Book: Marvel Two-in-One
Issue No.: 42
Published: May 2, 1978
Title: “Entropy, Entropy...”
Cover Price: 35¢
This book opens with a good splash page and then immediately follows that up with an awesome double splash page, so I am, of course, immediately on board.
In the mighty Marvel manner, all these splash pages are showing a fight between two good guys, the Thing (Marvel Two-in-One was his regular team-up book in 1978) and Captain America.
One thing I’ve noticed while working on Marvel Time Warp — when you’re reading (almost) every 1978 Marvel comic book in publication order, you find out continuity was pretty loose in those days. For example, at the conclusion of the April 1978 issue of Fantastic Four, the Thing (along with the Human Torch and the Invisible Woman) had just been captured by Doctor Doom. And this issue of Two-in-One opens with the Thing very much not captured by Doctor Doom.

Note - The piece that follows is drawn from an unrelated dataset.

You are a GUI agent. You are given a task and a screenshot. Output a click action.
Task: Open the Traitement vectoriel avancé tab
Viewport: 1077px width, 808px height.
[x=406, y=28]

Anyway, Captain America is fighting the Thing because the Thing just broke into a government facility looking for Wundarr, an alien being who is a friend of the Things’s. The government is holding Wundarr against his will and using him to help them experiment on the Cosmic Cube (you might know it as the Tesseract from the modern Marvel movies). The Thing is understandably upset about this.

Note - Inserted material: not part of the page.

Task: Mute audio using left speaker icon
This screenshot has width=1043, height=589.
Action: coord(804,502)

It turns out one of the government facility workers is actually the Entropic Man, who is apparently part of some weird cult that worships... entropy. He steals the Cube and teleports to the swamps of Florida. Conveniently, Captain America has access to a fancy jet plane with a Cube tracker built in, and the Thing is (also conveniently) an expert pilot, so the two heroes hightail it to Florida. They aren’t there long before the Entropic Man attacks them with the Cube. Uh oh. The book ends with yet another splash page, this one featuring the Entropic Man promising to kill the Thing and Cap and usher in the “era of entropy.” I’m not sure exactly what the “era of entropy” is, but it probably ain’t good.
The artwork here (by Sal Buscema, Alfredo Alcala, and Sam Grainger) is rock (no pun intended) solid. It’s archetypal Marvel Bronze Age artwork — if someone asked you what Marvel Comics looked like in 1978, this would be a perfect example to show them. The story is pretty archetypal 1978 Marvel, too. There’s even a Gene Simmons reference to really hammer home the 1978-ness of the whole affair.